My Dad W8KYK created this QSL card. The model was my cousin Marsha. I am now the holder of his old card and still use it. My personal card is K8BBE Great show. Chuck K8BBE
I'm new to the hobby, so collecting physical cards still has a lot of sheen. Makes going to the mailbox a lot more exciting. I had an artist friend make me a vintage inspired card, and I'm really happy with it.
I did enjoy your video. Nicely done. Active here for 63 years except for 5 college years. I have always enjoyed receiving QSL cards and have a thousand or more in my collection, dating from 1967. I presently design and print my own cards using a program called QSL Studio for Mac. I print them on heavy matte photo stock. My logging program, MacLoggerDX automatically uploads QSO info to LoTW, eQSL and Clublog immediately after the contact is logged. The front of my card is old school, just my call, city and state and can be seen on my QRZ.com page. While I do not send a QSL card for every QSO, I always send a card when one is requested, either hard copy or digital. vy 73, Jan N2AE
So then, here is mine, 3rd change of design since 1981. Featured is Aplonis Mavornata, the Mysterious Starling. I send a QSL card to each station on 1st contact. They my reply back or not, as they choose.
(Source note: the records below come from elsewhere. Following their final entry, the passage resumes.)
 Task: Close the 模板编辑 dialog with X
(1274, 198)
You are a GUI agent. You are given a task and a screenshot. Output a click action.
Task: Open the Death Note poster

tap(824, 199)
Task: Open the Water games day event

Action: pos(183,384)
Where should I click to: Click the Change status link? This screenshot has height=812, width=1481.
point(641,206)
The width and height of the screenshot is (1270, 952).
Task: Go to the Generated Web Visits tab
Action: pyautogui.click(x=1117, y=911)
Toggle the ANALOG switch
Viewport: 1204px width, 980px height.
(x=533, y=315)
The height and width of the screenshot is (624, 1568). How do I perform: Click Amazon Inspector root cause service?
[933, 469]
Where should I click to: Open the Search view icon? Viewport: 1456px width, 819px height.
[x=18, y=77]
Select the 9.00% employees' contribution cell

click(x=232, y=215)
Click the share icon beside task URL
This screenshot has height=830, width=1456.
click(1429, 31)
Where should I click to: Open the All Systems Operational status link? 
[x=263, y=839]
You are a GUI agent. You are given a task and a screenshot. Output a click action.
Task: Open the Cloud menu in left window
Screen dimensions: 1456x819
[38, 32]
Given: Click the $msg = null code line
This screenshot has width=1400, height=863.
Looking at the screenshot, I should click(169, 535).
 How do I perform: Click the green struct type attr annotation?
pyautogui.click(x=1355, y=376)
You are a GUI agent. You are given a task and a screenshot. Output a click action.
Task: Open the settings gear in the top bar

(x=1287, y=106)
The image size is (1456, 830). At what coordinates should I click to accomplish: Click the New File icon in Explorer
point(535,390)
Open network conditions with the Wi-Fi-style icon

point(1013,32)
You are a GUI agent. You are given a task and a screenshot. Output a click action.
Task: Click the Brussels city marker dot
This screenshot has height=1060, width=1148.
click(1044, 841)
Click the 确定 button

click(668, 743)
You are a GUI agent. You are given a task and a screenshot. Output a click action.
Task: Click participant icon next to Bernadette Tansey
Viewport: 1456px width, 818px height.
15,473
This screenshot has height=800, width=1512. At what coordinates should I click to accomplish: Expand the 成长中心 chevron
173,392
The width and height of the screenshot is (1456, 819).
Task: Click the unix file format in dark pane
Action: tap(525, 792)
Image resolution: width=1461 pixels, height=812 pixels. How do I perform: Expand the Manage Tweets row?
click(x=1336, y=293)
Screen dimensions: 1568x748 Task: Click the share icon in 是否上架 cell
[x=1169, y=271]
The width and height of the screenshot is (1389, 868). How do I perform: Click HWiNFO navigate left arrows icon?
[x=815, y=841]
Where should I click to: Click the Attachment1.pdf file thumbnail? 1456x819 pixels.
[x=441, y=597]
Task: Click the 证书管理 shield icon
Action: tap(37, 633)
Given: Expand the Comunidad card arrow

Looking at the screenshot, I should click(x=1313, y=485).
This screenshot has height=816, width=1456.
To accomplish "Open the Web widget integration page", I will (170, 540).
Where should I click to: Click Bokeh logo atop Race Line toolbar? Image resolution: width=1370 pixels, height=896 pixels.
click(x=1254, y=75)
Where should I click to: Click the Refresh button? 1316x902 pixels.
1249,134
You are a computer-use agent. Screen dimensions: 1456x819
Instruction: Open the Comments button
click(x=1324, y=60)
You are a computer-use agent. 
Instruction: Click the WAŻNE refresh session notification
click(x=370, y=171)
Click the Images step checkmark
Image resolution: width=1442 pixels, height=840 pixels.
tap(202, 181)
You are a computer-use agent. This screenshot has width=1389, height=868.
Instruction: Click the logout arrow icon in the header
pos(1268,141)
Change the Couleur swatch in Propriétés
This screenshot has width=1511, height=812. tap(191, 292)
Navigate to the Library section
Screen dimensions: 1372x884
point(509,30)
Cards on my wall gain precedence more according to aesthetic merit than rarity of DX ... except for UK9HAD, which is at once among my furthest DX today ... and bar none, the ugliest.
I can tune my car radio to AM 1000 and FM 102.5 yet I'm not a commercial broadcaster... I can listen in to 118.500 but I'm not a pilot. What's your point? I don't see him transmitting - did I miss something? Dave W7UUU
My current card, made soon after I moved to Colorado: Front Back Others I have sent out over the years... The one above was taken in 2003 from the balcony of a girlfriend I was dating at the time who lived on Russian Hill in San Francisco, about a block away from the famous Lombard "crooked" street. Ahhh, memories... I used this one for a while while I lived there - took it just down the hill on a walk one night:
Ah yes - the Powell & Market run - I got pickpocketed to the tune of $600 cash and all my credit cards on that very line in early September 2001 (2 weeks before 9/11).... with my 11 YO daughter. We had to run like racehorses to Union Square to the Bank of America before it closed and plead with them to give me some more cash out of my accounts - fortunately I knew account numbers and approximate balances. We got $1000 to finish our little trip to SFO. And at the airport going home, sans driver's license, the TSA guy just said "well, you got here OK so your ID must have been good in Seattle - you're good to go" - just two weeks later that stance changed for all time! But yes - it's a LOVELY city and I try to get back every chance I can. I'm just a LOT more careful should I take a cable car to the Wharf!! Dave W7UUU
Ouch! I grew up in NY and spent lots of time in NYC and got a pretty good sense of life in the city.... that heightened awareness thing that kicks in. It still happens to me anytime I am in a major city or big crowd - I just wind up in a defensive posture and watch EVERYONE. So far, nothing like that has happened to me, but it can happen to anyone! My brother lives in Queens (Jackson Heights) and rides the subway into NYC for work... You just adjust to your surroundings I guess!
Yep - I learned a LOT that day!! It was a couple who just worked us like they'd done a thousand times - engage in conversation with me and my daughter, crowded together in the train car, noisy, lots of tourists like us all around, then the quick move to grab my wallet, and just like that they jumped off the moving trolley before I even knew what happened and they were gone. Bam. Just like that. I'm sure they have done the same trick a thousand times. So yes - I learned a LOT that day to make sure it never happens again. Dave W7UUU
Love paper QSL cards! and the pleasure of the opening the mailbox and finding a bunch waiting. So much so that I started designing them and offering the service to my fellow hams.